▽

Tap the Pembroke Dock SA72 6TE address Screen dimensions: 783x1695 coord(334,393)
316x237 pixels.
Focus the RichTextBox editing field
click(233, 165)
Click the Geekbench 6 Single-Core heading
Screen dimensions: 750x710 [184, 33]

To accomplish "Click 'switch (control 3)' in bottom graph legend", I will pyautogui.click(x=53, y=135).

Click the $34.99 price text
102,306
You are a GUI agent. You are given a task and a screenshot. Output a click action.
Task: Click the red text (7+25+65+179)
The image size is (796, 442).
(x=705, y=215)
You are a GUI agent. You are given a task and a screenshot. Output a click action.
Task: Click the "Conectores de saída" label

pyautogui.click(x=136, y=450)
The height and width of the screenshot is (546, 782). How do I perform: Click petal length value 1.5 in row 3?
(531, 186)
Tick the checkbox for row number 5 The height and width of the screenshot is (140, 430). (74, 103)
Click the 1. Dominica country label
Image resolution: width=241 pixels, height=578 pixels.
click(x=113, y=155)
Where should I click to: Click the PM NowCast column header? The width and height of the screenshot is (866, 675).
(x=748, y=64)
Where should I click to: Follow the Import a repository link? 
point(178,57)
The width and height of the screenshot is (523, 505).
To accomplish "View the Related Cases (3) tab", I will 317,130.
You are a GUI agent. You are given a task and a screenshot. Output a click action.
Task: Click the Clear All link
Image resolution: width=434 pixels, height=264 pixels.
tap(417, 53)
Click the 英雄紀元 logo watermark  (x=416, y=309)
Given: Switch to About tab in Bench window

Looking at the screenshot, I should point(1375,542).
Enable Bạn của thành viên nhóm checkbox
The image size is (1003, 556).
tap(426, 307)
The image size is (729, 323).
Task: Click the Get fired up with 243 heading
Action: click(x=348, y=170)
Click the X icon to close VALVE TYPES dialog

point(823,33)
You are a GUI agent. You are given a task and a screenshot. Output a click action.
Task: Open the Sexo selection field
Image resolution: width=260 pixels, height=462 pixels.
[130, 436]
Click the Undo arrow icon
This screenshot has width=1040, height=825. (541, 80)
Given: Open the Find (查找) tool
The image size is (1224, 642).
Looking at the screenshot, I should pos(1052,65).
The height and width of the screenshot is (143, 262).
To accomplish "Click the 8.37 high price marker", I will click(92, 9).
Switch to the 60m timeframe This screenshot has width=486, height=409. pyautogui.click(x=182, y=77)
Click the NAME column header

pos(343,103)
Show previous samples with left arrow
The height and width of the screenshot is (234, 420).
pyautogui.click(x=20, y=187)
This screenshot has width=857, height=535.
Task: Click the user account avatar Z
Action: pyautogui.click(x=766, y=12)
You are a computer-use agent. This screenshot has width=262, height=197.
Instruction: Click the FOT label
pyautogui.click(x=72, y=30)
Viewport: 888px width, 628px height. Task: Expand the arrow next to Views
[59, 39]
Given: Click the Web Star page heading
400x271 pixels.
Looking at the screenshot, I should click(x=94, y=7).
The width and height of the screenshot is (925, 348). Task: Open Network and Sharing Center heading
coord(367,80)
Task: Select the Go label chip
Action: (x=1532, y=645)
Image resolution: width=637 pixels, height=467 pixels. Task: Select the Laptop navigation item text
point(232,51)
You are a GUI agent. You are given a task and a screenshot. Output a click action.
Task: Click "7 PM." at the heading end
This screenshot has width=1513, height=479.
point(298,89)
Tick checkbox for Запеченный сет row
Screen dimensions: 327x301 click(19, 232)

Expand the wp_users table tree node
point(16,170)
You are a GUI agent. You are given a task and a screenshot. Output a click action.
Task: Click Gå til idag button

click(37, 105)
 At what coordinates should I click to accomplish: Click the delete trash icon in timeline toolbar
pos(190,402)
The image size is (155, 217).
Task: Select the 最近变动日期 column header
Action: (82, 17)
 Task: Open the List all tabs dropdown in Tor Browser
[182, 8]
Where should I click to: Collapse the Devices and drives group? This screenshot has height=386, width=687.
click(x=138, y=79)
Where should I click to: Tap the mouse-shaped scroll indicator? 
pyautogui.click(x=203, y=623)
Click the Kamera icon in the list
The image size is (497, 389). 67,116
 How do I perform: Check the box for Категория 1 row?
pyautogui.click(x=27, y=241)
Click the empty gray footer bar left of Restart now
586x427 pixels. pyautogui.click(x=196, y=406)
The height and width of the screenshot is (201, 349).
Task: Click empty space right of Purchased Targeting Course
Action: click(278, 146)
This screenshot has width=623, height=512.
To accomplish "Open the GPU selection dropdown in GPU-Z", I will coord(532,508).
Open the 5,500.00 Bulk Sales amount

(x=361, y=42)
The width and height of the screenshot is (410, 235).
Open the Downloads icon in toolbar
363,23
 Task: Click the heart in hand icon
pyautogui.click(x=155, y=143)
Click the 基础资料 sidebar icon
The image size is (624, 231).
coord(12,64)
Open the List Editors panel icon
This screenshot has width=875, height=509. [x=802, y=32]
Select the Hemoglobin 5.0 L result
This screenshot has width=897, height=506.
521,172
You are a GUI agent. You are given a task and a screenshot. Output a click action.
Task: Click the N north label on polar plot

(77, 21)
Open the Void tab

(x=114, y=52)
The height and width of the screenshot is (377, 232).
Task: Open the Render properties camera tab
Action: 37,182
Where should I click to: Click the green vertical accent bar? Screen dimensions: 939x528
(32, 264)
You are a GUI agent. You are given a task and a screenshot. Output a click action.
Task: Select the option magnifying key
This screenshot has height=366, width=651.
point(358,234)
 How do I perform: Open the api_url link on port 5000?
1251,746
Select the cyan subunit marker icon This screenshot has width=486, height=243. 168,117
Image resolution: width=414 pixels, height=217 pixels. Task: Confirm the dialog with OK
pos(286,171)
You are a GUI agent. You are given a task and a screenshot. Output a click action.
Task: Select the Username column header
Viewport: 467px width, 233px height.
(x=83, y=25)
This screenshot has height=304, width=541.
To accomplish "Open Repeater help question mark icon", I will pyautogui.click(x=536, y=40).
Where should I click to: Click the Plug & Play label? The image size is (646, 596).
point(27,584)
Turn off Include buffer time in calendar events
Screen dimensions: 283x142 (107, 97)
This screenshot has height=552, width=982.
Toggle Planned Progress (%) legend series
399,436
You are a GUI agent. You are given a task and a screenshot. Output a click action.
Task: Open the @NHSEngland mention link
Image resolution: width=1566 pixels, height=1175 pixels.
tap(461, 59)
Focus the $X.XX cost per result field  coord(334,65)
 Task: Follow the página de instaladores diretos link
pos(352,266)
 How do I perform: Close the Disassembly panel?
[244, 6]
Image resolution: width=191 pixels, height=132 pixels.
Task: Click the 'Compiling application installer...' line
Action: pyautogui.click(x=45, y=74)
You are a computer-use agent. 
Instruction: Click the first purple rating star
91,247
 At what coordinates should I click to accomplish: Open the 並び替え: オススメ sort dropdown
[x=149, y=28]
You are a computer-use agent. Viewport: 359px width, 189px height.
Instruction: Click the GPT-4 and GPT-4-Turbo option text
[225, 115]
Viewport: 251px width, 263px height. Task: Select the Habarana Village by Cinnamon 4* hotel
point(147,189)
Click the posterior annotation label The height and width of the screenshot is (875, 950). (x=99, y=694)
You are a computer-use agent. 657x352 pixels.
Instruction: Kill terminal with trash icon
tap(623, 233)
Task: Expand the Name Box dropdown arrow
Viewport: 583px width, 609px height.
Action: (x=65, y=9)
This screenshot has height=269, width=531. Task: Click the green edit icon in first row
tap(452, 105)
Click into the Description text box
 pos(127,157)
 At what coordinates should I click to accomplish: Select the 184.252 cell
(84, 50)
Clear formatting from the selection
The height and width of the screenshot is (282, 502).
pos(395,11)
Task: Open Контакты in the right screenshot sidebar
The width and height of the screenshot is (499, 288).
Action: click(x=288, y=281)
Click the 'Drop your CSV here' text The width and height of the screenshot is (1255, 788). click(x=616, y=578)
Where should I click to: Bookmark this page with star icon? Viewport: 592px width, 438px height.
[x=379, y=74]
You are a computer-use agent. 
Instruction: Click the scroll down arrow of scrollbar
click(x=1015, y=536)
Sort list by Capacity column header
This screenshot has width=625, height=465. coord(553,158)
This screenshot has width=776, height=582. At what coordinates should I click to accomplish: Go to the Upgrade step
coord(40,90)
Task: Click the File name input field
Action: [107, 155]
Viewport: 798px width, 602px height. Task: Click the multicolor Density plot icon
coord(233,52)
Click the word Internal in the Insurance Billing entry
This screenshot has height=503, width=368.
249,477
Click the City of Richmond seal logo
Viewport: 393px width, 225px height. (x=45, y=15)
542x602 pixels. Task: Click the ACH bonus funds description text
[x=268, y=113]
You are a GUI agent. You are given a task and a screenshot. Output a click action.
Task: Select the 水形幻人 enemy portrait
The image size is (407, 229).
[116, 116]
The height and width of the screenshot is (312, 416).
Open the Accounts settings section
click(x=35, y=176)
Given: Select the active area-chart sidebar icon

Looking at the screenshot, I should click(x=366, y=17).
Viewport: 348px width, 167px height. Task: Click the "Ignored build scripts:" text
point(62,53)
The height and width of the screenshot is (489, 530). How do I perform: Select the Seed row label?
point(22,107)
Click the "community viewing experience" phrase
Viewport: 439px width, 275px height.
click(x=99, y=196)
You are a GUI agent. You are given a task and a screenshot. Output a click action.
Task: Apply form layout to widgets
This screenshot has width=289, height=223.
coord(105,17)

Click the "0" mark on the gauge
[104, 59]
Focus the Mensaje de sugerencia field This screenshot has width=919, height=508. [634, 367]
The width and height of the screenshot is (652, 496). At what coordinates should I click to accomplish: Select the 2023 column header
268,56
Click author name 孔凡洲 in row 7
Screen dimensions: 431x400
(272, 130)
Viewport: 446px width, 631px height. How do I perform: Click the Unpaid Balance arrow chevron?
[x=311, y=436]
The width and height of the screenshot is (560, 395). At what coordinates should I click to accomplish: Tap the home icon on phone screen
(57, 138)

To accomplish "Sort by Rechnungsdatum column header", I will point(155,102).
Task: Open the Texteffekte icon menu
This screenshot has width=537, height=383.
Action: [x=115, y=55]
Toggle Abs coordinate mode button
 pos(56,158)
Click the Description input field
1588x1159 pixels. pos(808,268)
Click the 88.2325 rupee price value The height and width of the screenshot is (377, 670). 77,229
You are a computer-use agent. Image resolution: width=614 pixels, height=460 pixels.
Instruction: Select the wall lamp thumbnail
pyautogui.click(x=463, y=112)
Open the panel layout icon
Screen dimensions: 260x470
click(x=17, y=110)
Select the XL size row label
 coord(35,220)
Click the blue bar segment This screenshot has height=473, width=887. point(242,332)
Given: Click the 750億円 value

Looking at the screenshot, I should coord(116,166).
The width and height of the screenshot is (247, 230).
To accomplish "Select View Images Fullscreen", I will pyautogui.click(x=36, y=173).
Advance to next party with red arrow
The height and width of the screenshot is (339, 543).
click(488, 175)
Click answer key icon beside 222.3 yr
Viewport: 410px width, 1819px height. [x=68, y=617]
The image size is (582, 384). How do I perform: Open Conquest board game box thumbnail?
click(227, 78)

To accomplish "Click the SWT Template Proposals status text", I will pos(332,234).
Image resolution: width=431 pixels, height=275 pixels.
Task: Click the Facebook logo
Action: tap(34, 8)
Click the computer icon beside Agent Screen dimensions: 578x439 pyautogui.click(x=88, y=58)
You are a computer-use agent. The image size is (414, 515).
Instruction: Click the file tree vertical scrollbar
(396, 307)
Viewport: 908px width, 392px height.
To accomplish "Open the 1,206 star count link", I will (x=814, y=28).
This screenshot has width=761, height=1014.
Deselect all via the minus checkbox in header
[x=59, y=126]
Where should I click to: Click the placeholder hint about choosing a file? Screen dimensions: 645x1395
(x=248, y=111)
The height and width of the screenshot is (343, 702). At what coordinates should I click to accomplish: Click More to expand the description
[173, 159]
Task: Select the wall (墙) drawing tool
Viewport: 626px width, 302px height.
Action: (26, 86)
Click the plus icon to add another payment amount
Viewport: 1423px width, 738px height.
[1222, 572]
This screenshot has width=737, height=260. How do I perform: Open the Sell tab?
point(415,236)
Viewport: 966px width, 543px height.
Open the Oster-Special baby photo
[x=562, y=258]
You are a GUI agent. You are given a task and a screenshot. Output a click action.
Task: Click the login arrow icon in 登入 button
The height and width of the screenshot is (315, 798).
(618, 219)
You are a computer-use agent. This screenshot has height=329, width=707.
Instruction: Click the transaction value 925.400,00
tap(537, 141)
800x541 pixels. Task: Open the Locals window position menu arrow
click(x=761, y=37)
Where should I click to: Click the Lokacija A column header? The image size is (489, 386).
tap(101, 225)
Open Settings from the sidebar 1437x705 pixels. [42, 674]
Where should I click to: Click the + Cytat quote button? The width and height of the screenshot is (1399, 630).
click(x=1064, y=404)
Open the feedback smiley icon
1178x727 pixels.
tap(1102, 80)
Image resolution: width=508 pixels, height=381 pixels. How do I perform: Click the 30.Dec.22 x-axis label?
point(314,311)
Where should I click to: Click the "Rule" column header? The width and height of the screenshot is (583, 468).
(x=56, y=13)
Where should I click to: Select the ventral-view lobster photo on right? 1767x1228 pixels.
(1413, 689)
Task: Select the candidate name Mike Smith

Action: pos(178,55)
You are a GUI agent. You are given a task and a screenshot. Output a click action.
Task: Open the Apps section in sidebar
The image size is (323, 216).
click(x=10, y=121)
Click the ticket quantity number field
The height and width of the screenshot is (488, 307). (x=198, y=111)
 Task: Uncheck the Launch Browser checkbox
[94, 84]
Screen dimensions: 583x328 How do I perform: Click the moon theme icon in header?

△

> **What is required**
Above are the entries. Output exactly the lines beginning with the line that has "Click the 1. Dominica country label" and ending with the line that has "The width and height of the screenshot is (523, 505).".

> **Result of the exercise**
Click the 1. Dominica country label
Image resolution: width=241 pixels, height=578 pixels.
click(x=113, y=155)
Where should I click to: Click the PM NowCast column header? The width and height of the screenshot is (866, 675).
(x=748, y=64)
Where should I click to: Follow the Import a repository link? 
point(178,57)
The width and height of the screenshot is (523, 505).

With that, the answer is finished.